Ingalls expands robotic assisted surgeries to include partial knee replacements

When Nicole Calmes had a partial knee replacement earlier this year, she knew the drill.

Like her other partial knee replacement five years ago, orthopedic surgeon Daniel Weber, MD* of Integrity Orthopedics performed the surgery, but this time, he became the very first surgeon to use the sophisticated MAKO robotic system at University of Chicago Medicine Ingalls Memorial.

MAKO surgery is a newer approach to joint replacement that offers unparalleled accuracy when placing and aligning a new joint, and that translates to a better-functioning, longer-lasting knee. Other benefits can include less pain, less blood loss during surgery and a shorter hospital stay.

“The biggest advantage of the MAKO system is that it gives surgeons the ability to fine-tune our plans during surgery,” Dr. Weber explains. “This allows for the most precise alignment of the new joint – and the most natural fit and feel for the patient.”

The highly intelligent MAKO system guides the surgeon within a predefined area, preventing movement outside the planned boundaries. Even a millimeter or two of tilt or rotation can dramatically affect the wear patterns and longevity of the components.

It all adds up to better outcomes for the patient.
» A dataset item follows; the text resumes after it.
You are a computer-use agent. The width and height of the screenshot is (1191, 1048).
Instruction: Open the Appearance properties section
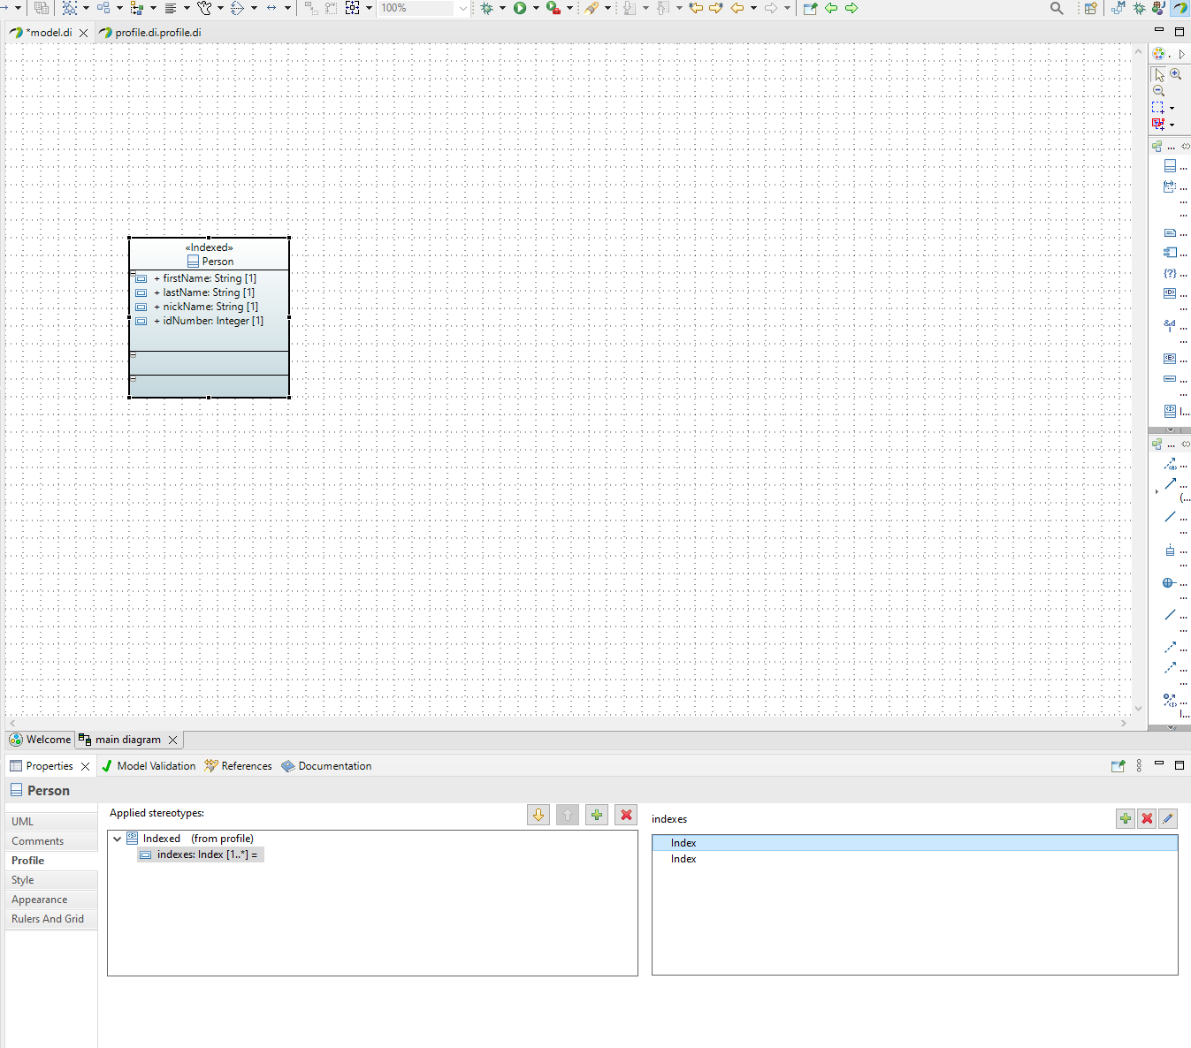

And for Nicole, who stands up to 16 hours a day at her job as a corrections sergeant, that’s music to her ears!

“I work in a prison and wear boots all day on a concrete floor,” the Lockport mother of five says. “It’s hard on the joints.”

“I was able to walk on it the day after surgery with no problems,” she added. “I seem to be healing better this time, and the pain after surgery wasn’t as bad either. I’m really happy with the results so far; Dr. Weber is the best.”

If you or someone you know is suffering from knee pain, call the Ingalls Advanced Orthopedic Institute at 708.915.PAIN (7246) today.

Partial Knee Replacement: Why Replace What Isn't Broken?

Knees don’t wear out evenly. Sometimes one part of the knee is perfectly fine while another part is heavily damaged. Depending on where the damage is in the knee, a partial knee replacement may be the best option to relieve the pain caused by joint degeneration that hasn’t yet progressed to all three compartments of the knee.

Candidates for MAKOplasty partial knee replacement include patients with arthritis that affects one part of the knee and who experience the following symptoms:

  • Pain while standing, walking or getting in and out of chairs
  • Pain with activity, climbing up or downstairs
  • Joint stiffness after getting out of bed
  • Swelling in one or more areas of the knee
  • A grating sensation or crunching feeling during use

*Dr. Daniel Weber is an independent medical practitioner and is not an employee or agent of Ingalls Memorial Hospital or University of Chicago Medical Center (“UChicago Medicine”).